A esta importante cita deportiva y política también acudirá el primer ministro de Canadá, Mark Carney. Sheinbaum destacó que la participación de los tres líderes de las naciones anfitrionas enviará un poderoso mensaje de unidad regional.
Subrayó, además, que esta cumbre deportiva refleja la sólida colaboración y la estrecha coordinación que existe actualmente con el gobierno de Estados Unidos.
El clímax deportivo y un giro de postura
El esperado duelo definitivo entre las selecciones de Argentina y España marcará el cierre de cinco intensas semanas de competencia. Este torneo histórico, que arrancó el pasado 11 de junio en la Ciudad de México, albergó por primera vez a 48 equipos de todo el planeta.

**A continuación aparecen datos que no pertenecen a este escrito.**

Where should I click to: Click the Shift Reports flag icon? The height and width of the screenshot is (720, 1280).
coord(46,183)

Llama la atención el repentino cambio de opinión de la mandataria mexicana respecto a su asistencia al certamen. Previamente, Sheinbaum había asegurado que no acudiría a ningún partido como un acto de solidaridad hacia la población trabajadora.
Su postura inicial criticaba los altos costos de los boletos, los cuales resultaban inaccesibles para el ciudadano promedio. Hoy en día, debido a un modelo de precios dinámico de la FIFA, asegurar un asiento para presenciar la final supera la barrera de los 10.000 dólares.

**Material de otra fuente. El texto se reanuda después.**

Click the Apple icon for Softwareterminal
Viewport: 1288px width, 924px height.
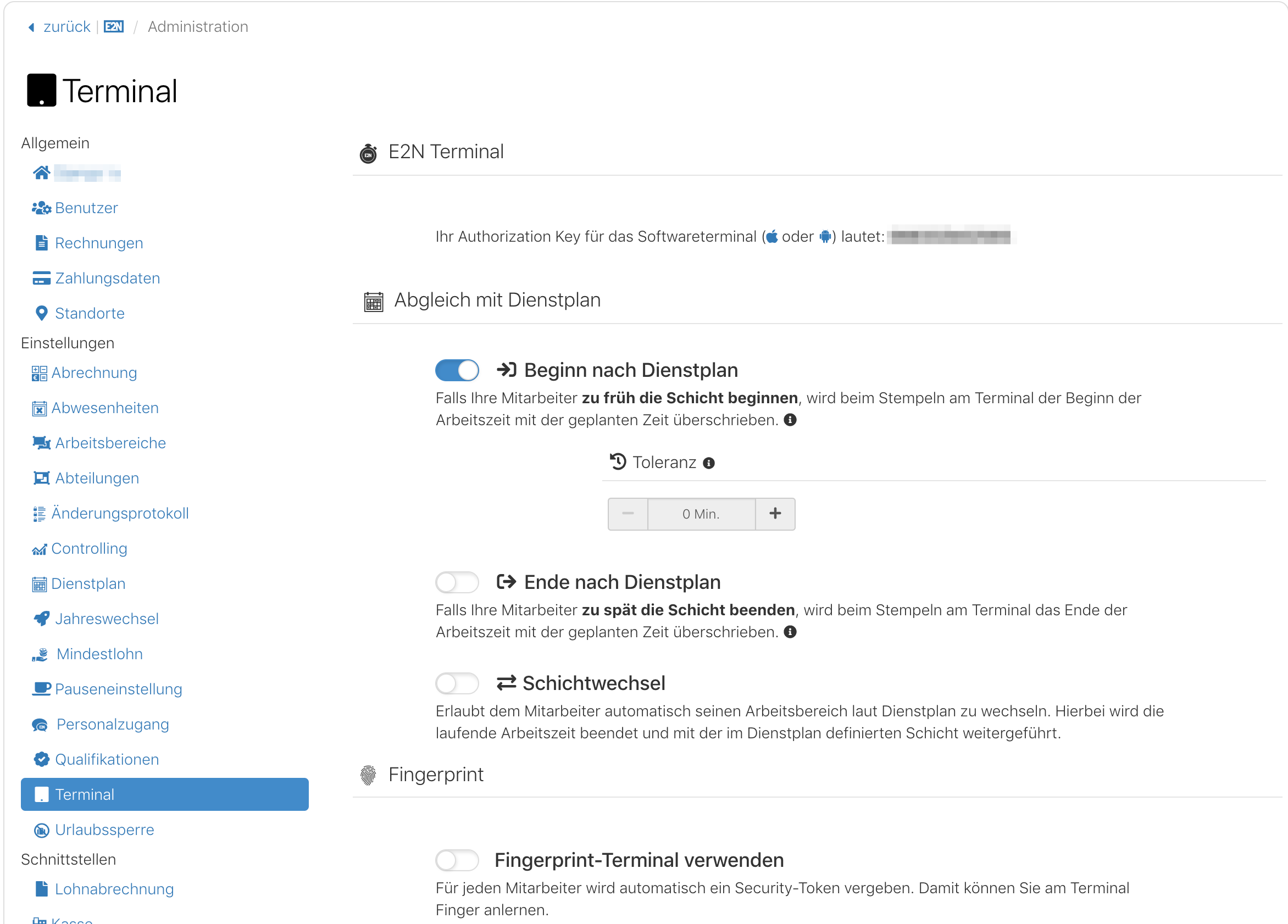pos(772,237)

La diplomacia en medio del deporte
Más allá del espectacular evento futbolístico, esta reunión trilateral se desarrollará en un clima de complejas y tensas negociaciones económicas. Tanto México como Canadá buscan aprovechar el espacio para persuadir a la administración de Trump de extender el acuerdo comercial de Norteamérica.
Hasta ahora, Sheinbaum ha logrado mantener un trato diplomático cordial y sumamente cuidadoso con el presidente estadounidense. La estrategia de la mandataria se ha basado en evitar declaraciones públicas o políticas que puedan generar roces o molestar al líder republicano.
En contraste, la relación bilateral entre Washington y Ottawa atraviesa por un momento de mayor inestabilidad y tensión. Los intercambios de críticas y las constantes amenazas de aranceles entre Carney y Trump han marcado la dinámica norteamericana reciente.
Una agenda económica decisiva
Tras la coronación del nuevo campeón del mundo, la atención de la región volverá a centrarse de lleno en las mesas de trabajo. El próximo martes, los equipos negociadores de México y Estados Unidos sostendrán una trascendental reunión en la capital mexicana.
Este encuentro representará la tercera ronda oficial de diálogos orientados a reestructurar y actualizar el tratado comercial conjunto. Entre los temas prioritarios a debatir destacan sectores clave para la región, como la industria automotriz, la agricultura, el acero y los sistemas de pago electrónico.